## Given records:
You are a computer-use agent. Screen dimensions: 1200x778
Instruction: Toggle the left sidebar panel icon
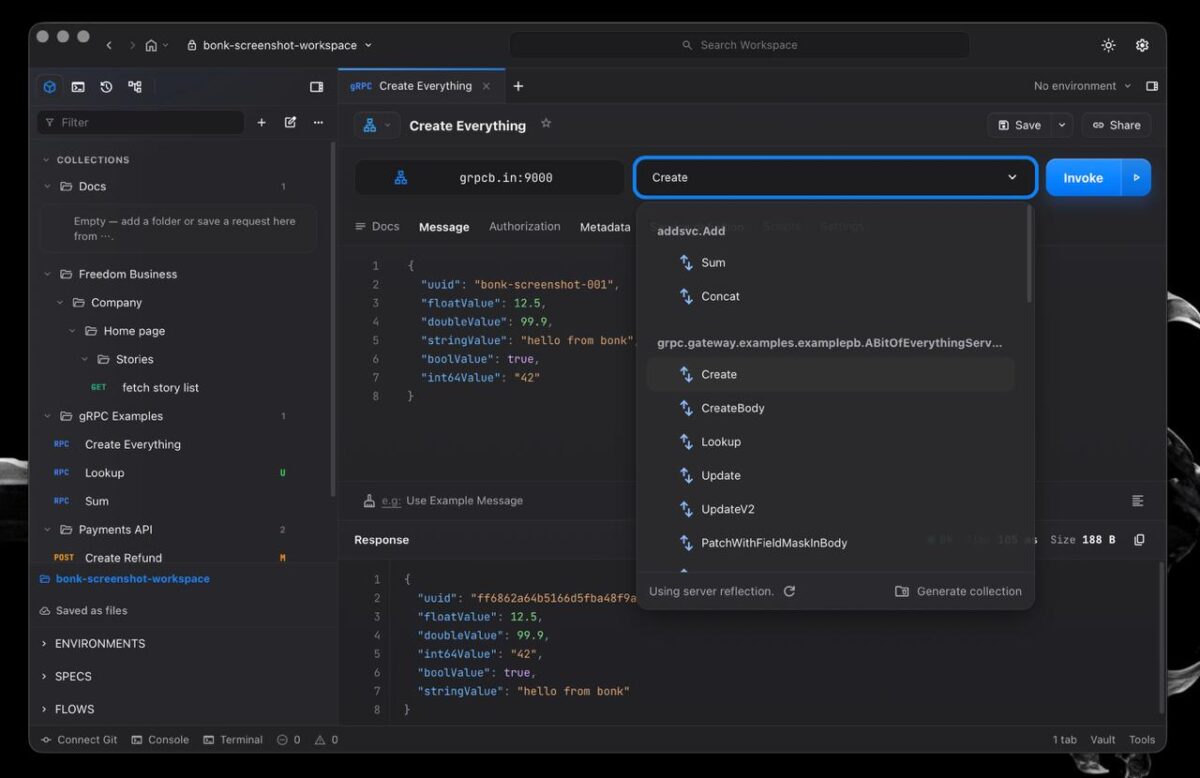tap(316, 87)
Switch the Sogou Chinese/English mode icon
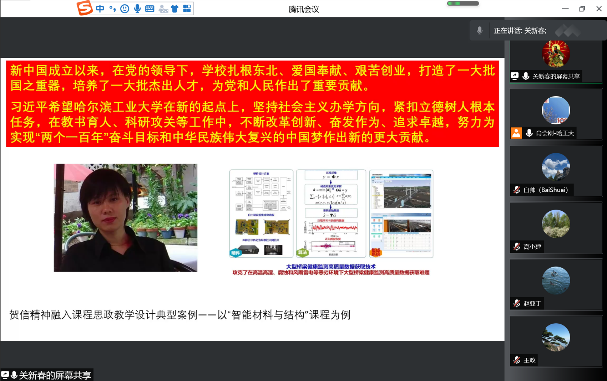 (x=100, y=9)
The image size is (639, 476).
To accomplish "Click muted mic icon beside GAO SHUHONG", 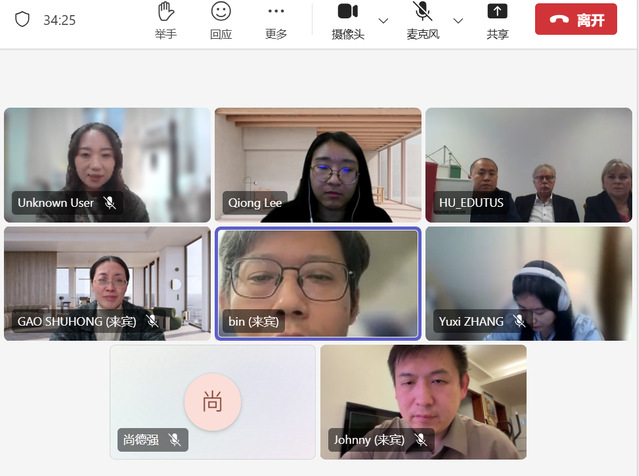I will coord(152,321).
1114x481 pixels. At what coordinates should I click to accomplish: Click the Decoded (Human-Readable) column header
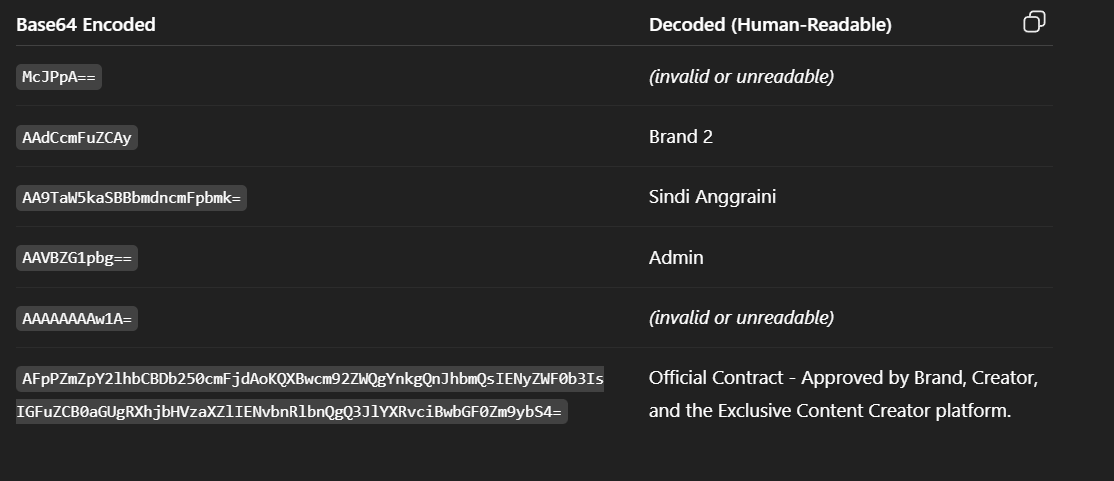pyautogui.click(x=770, y=24)
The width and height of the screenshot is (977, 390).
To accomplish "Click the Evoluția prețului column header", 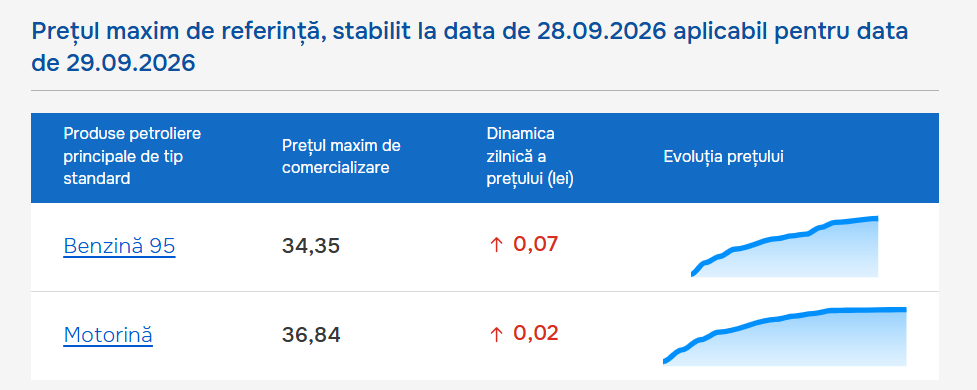I will point(723,157).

## Prompt:
Say again, exactly, only those lines of the records that run from the start through the line with "The image size is (639, 476).". Pictures are to be skipped.

## Response for this exercise:
You are a computer-use agent. Screen dimensions: 1200x778
Instruction: Toggle the left sidebar panel icon
tap(316, 87)
Switch the Sogou Chinese/English mode icon
 (x=100, y=9)
The image size is (639, 476).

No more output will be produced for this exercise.